I am being driven crazy by the current weather scenario. Not because of what it is, but because of how difficult impossible it is to forecast beyond 60 hours!

It is quiet tonight in the Fox house. Helaine and Stef are asleep. I am alone in my office, lit by a single lamp. It’s 64&#176 outside so the window’s open.

If you’re really still the sound of intermittent rain falling from leaves can be heard. It’s tough to say whether it’s actually raining or if this is residual moisture from earlier showers. It doesn’t matter. To be outside is to be enveloped by the moisture that saturates the atmosphere… and now too the ground.

This is an all weather area. Little that comes from the sky can’t be handled on the ground. In nearly 20 years I’ve never seen our nearby brook do much more than get angry and stray a few feet. It looks pretty when it’s wet.

I never know how to describe this area. We more rural that suburban, though we’re not rural. The homes are spread out here, more because of well water and septic systems than anything else. You need room to produce and process water!

This is probably the first house built on this land. A stone wall in my backyard marks some old property line. Walls were always built in the open, but it’s now hemmed in by mature trees. It’s been a long time since anyone tried to grow anything on this rock infused New England soil.

I am being driven crazy by the current weather scenario. Not because of what it is, but because of how difficult impossible it is to forecast beyond 60 hours! I know a lot of people think 8-days is too far ahead to forecast, but there is some utility–especially the long range temperatures. Now three days has me flummoxed.
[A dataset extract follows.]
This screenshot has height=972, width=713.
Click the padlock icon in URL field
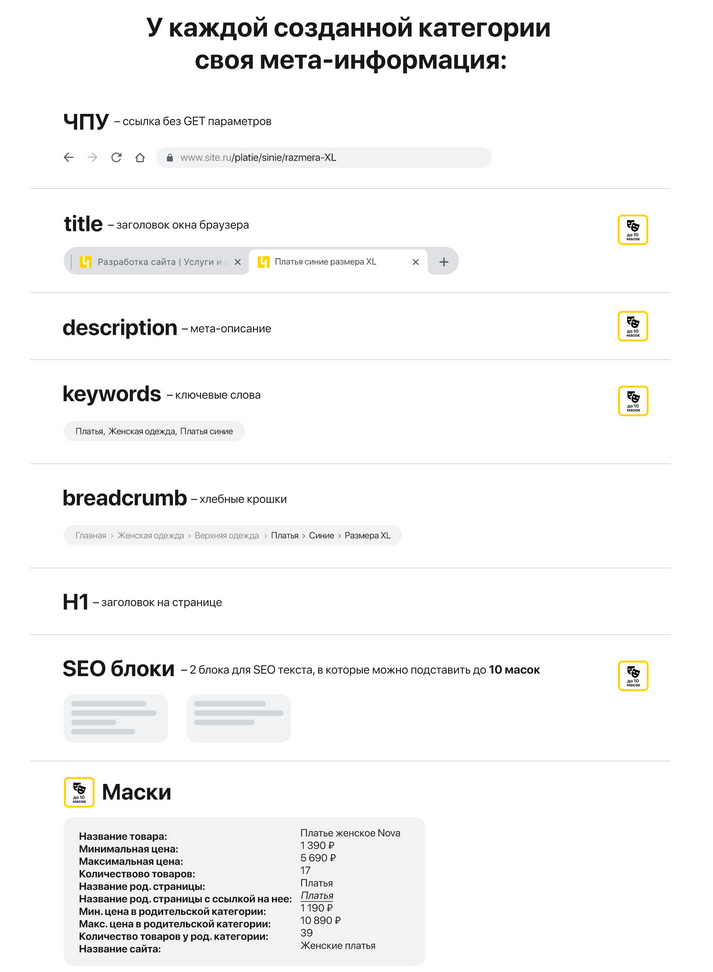tap(169, 157)
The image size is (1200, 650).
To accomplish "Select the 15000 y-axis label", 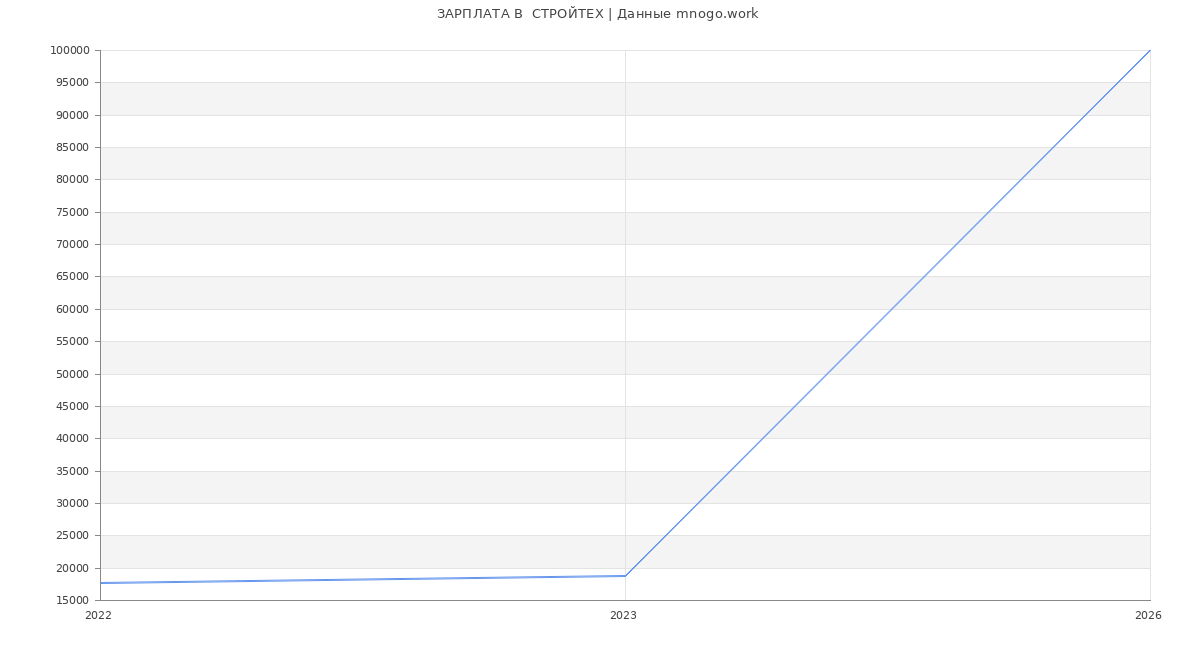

The computer models are fine tuned on actual weather, so when something really unusual takes place they have trouble following what’s going on. Obviously, this pattern is exceptionally unusual.

The 12Z GFS (a computer model run at 8:00AM or 12Z) showed a cutoff low in the Northern Plains for next week which basically stood still for days at a time. Could it happen? Sure, but it would be the first I’ve ever seen in 25 years here! And, of course, everything else in the model is closely related to this large feature. If it’s wrong (and it most likely is) everything else is wrong.

“Discard it,” you say. “If it’s wrong just ditch it.”

The problem is going beyond a few days humans aren’t capable of producing a reliable forecast without this high level mathematical help. We may know it’s wrong, but we don’t know what is right and there are a variety of possible solutions.

If it was just a question of working harder to get the forecast right I would. In the meantime I grin and bear it trying not to mislead those who trust me.

One thought on “Difficult Forecasts”

  1. I don’t mind hearing the words “cut off low” during the winter time. For a snow lover that’s good.

    But in June…after the weather we’ve had….not good.